Backed by a critically acclaimed (and popularly adored) film franchise, Batman is currently DC Comics’s most beloved superhero. Spare a thought, then, for his equally famous, albeit less in vogue, peer. For in truth, it is hard to write a good Superman story.

The Man of Steel may have won over the imaginations of impressionable 1940s children, but their initial wonderment strikes us as being equally naïve as that of the pioneering cinema-goers who fled in the wake of the images appearing before them on celluloid. This is in part resultant of the fact that Superman has fairly prosaic powers – super strength and flight are ten a penny in the Marvel and DC universes – but more than this it is because seeing him facing off against his rogue gallery quickly gets boring once you realise that he can do pretty much anything. Superman Returns really jumped the shark when our hero lifted an entire continent of kryptonite – if you can still lift a continent when your Achilles heel is exposed then perhaps it is not so much of an impediment. (This, incidentally, is why one of the primary aims of the Post-Crisis DC continuity was to depower Superman to a degree – the notion of fallibility was important to the strength of the story.)

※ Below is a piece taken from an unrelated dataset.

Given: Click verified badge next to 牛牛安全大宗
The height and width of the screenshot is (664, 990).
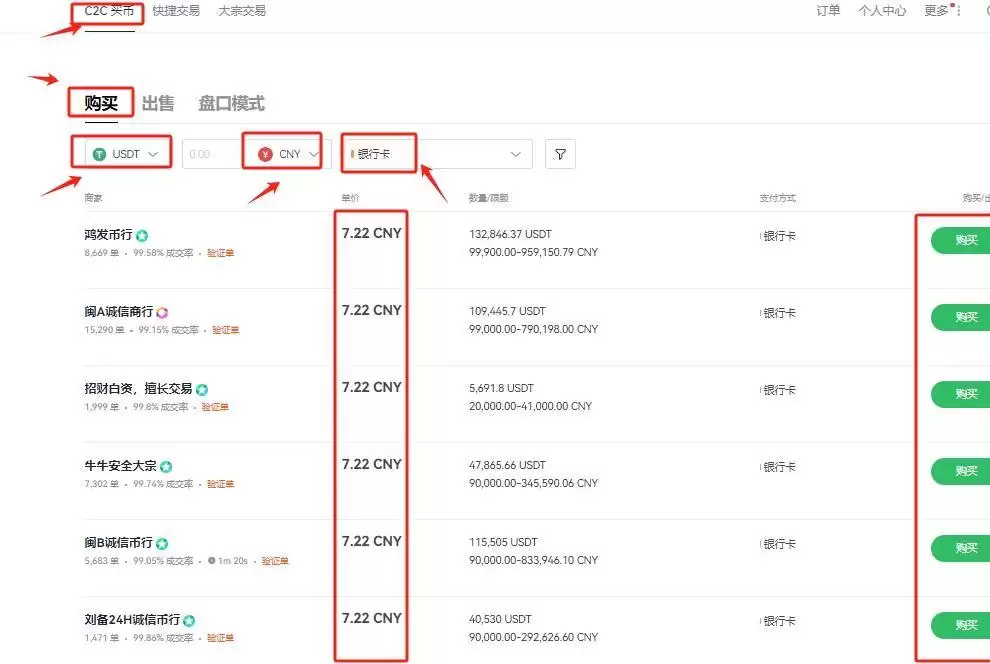Looking at the screenshot, I should click(166, 467).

Tellingly, DC’s most popular franchise character, Batman, is so fallible and flawed that upon consideration one could conclude that he is not only in the wrong, but even insane. Frank Millar’s grim portrayal of the Caped Crusader as a kind of Nietzschean übermensch hinted at the arbitrariness of the character’s ethical stance, whilst Christopher Nolan’s The Dark Knight offers a good account of how Batman’s presence engenders escalation. He’s not the hero that Gotham needs, but the hero that they deserve.

Watching Lionel Messi play football puts me in mind of reading a Superman comic. Not only is he clearly better than all of the other players with whom he shares the pitch, but he makes it all look so easy. It is painfully obvious that he can do almost anything that he wants on the playing field. Against Bayer Leverkusen in the 2011-12 Champion’s League he made it look like chipping the ball into the net was the easiest way to score possible, rather than being a deft skill. What Superman is to comics, Messi is to football. We encounter, therefore, a parallel problem: is Messi so good that he is boring? Does the seeming inevitability of his brilliance have a detrimental effect on the narrative of the game?

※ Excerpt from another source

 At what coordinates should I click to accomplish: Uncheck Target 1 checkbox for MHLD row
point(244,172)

If we are in any way suggesting that conflict breeds drama and intrigue then it is, perhaps, no coincidence that if we were to look for a footballing counterpart to Batman we might be put in mind of Arsène Wenger. Wenger shares the Caped Crusader’s fundamentalist sense of mission and, like Batman, is not averse to training kids to further his message. If Wenger is amongst the most compelling figures in football then he is also a manager who is always struggling to enforce his principles whilst kicking against the pricks. He faces real challenges, powerful enemies and visceral obstacles.

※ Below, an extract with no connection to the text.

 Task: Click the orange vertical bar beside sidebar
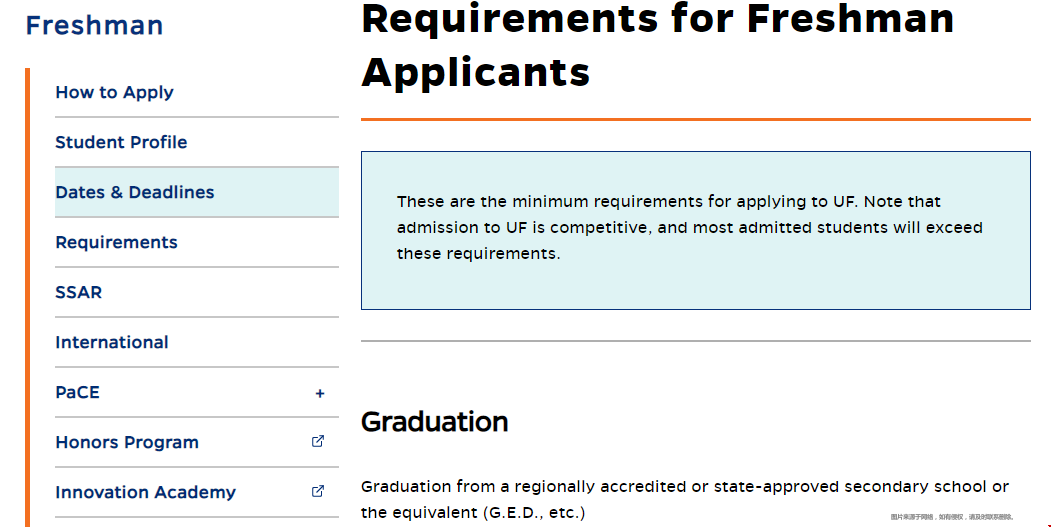27,297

Returning to Messi, then, perhaps we can take our lesson from the Man of Steel since, as we mentioned, whilst it is hard to write a good Superman story, it is not impossible. The most gratifying Superman stories are often when he is faced with a problem – this is why Lex Luthor is the best villain in his rogues gallery. As a cerebral villain Luthor possesses all of the moral flaws that Superman lacks and embodies everything that the Man of Tomorrow is opposed to. Brainiac and Mr. Mxyzptlk also offer interesting challenges that transcend both the limp contests offered by nobodies such as Prankster and slugfests with foes such as 90s pointy-rock nonsense Doomsday. If we look at Messi’s opponents we might observe that the challenge offered by most teams offer no real challenge to him. Within La Liga, Real Madrid and Messi’s arch nemesis Cristiano Ronaldo may provide a worthy challenge, but this challenge resembles more of a brainless brawl than a battle of wits. It is as if a 1990s comic writer invented Cristiano Ronaldo specifically to come along so that he and Messi could punch each other again, and again, and again…

Superman never really fought individuals – rather he fought against the very idea of evil. He stood for good, a concept which is so wholesome as to appear utterly unglamorous to cynical audiences unaccustomed to symbolism over realism. In a comparable way, Messi’s battle is not against Ronaldo, Mourinho or Madrid. Rather it is against everything that is wrong with football. It is against gamesmanship, against money, against ego – against whatever is bad. He plays for the very joy of football. To watch him in action is to fall in love with the game that he also embodies. Unlike Xavi, Messi is not soluble into the idea of FC Barcelona – he is bigger than this, he is better than this. He is not the player that we deserve, but he is the player that we need.